Ce huis clos familial n’existe-t-il pas surtout dans la tête de Mathilde, enfermée dans son amour brisé ?
Il me semble au contraire qu’il s’agit là d’un amour assez beau et équilibré qui est subitement dévasté. Cette dévastation est d’autant plus puissante que tout paraissait pouvoir durer ; d’une manière obsessionnelle, Mathilde va se focaliser sur cet avenir qui n’existe plus. Elle se retrouve face à un vide abyssal, le vide de la vie quand on lui retire le prétexte amoureux.

La douleur de Mathilde procède-t-elle d’une blessure d’amour, ou d’amour-propre ?
Les deux sont sûrement liés. Mais on va voir dans son évolution que la souffrance la plonge dans un état où elle n’est plus en maîtrise d’elle-même. Il n’y a plus d’amour-propre à ce moment-là. Il y a plutôt une sorte de rage qui va progresser.

Le roman pose aussi le problème du passé qui ressurgit à l’improviste…
Les histoires d’amour modernes reposent aussi sur cette fragilité-là. Avec les réseaux sociaux notamment, on ne perd jamais vraiment contact avec le passé. Les fantômes sentimentaux errent davantage dans le présent amoureux. Il me semblait aussi que c’était un degré supérieur dans la rupture : le fait que la personne qu’on aime renoue avec son histoire précédente. Il y a une humiliation aggravée dans cette situation.

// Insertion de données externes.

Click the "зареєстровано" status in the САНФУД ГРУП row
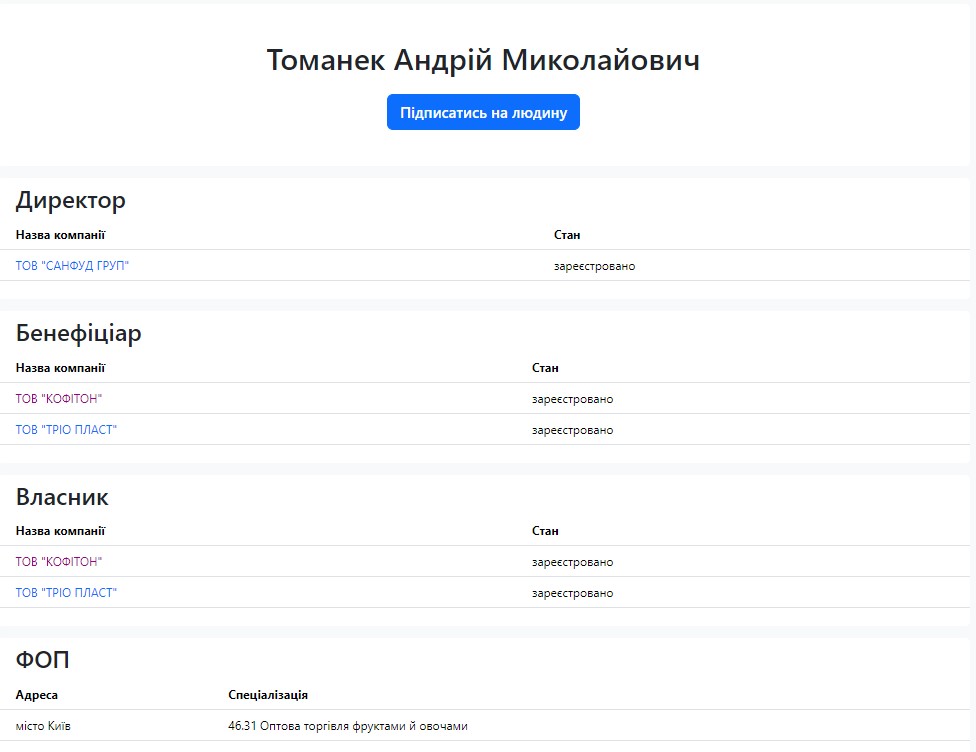This screenshot has height=752, width=976. pyautogui.click(x=594, y=266)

Les relations ambiguës des deux sœurs sont-elles liées à leur perception différente des drames de leur enfance ?
J’utilise un drame du passé qui apparaît comme une condamnation. La première des sœurs qui a contemplé le malheur de la mère est prédestiné à être malheureuse ; comme si on se transmettait la tragédie de génération en génération. D’un point de vue plus simple, je voulais m’atteler à ce sujet : une femme qui perd tout est confronté au bonheur parfait de sa sœur, et considère cela comme une injustice ; elle se dit qu’elle devrait vivre exactement la même vie que sa sœur.

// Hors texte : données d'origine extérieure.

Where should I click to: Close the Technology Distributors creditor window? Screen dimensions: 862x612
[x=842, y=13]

Quand Mathilde tombe le masque, qu’est-ce qui motive son comportement ? Orgueil ? Jalousie ? Envie de détruire sa rivale par personne interposée ?
Rien ne la motive vraiment, car rien n’est conscient. Il y a une évolution de plus en plus sombre de son personnage, mais elle n’est pas en capacité de comprendre ce qu’elle ressent. Il y a de la jalousie bien sûr, mais aussi une forme de hargne qui se généralise, liée à l’injustice de ce qu’elle vit. C’est aussi ce qui m’intéressait dans ce sujet : ne pas écrire un personnage machiavélique ou lucide, mais plutôt traversé par un désarroi si grand qu’il ne peut plus être en phase avec la réalité. C’est ce qui lui arrive également dans sa vie professionnelle, où elle est mise à pied après avoir violenté un élève.

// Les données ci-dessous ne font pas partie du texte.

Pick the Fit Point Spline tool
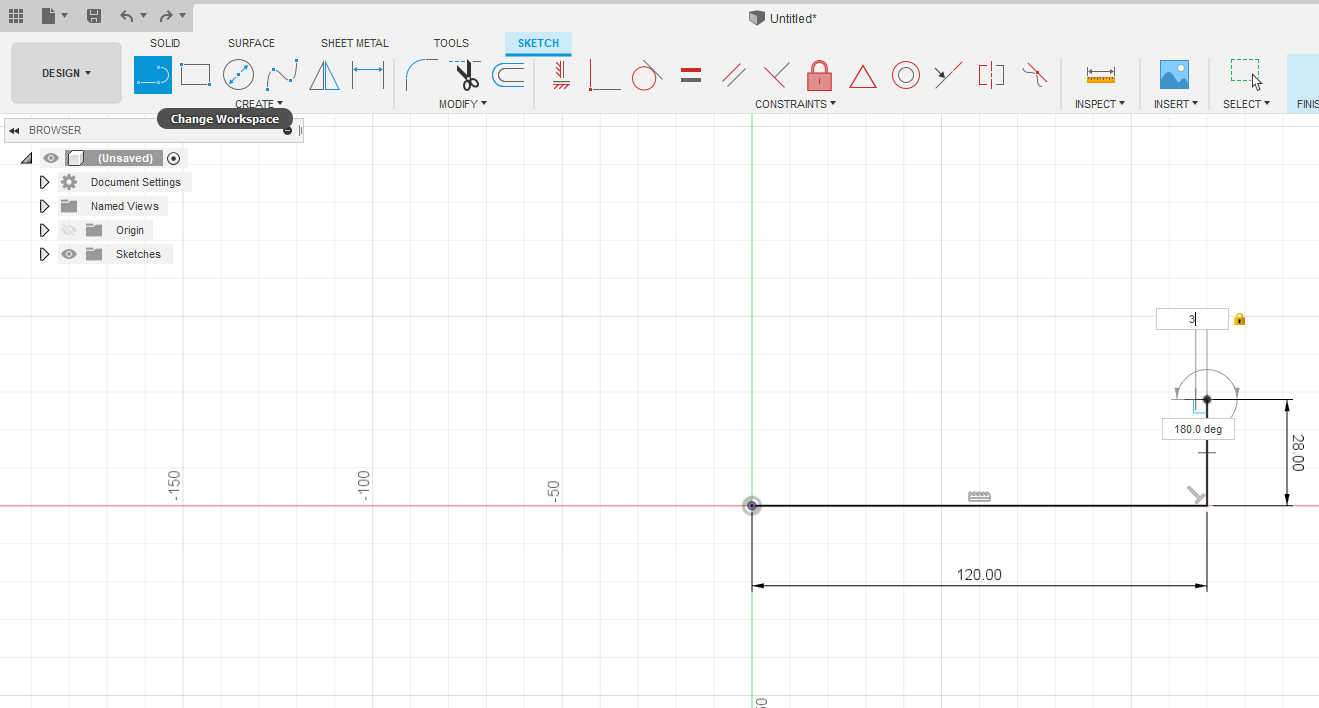1319x708 pixels. pos(281,75)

Iris n’aurait-elle pas servi à Étienne de prétexte pour quitter Mathilde, chez qui il avait pressenti une fêlure ?
C’est intéressant de penser cela. En l’occurrence, il me semble que c’est le contraire. Je voulais écrire l’histoire d’une femme douce et bienveillante (on le voit notamment avec ses élèves) que la vie violente d’une manière puissante ; et c’est à partir de ce moment-là que sa psychologie se fêle, et qu’elle va réagir d’une manière totalement inattendue. C’est la source de ce qui s’apparente à un thriller psychologique.

Entretien réalisé avec David Foenkinos à l’occasion de la parution de Deux sœurs.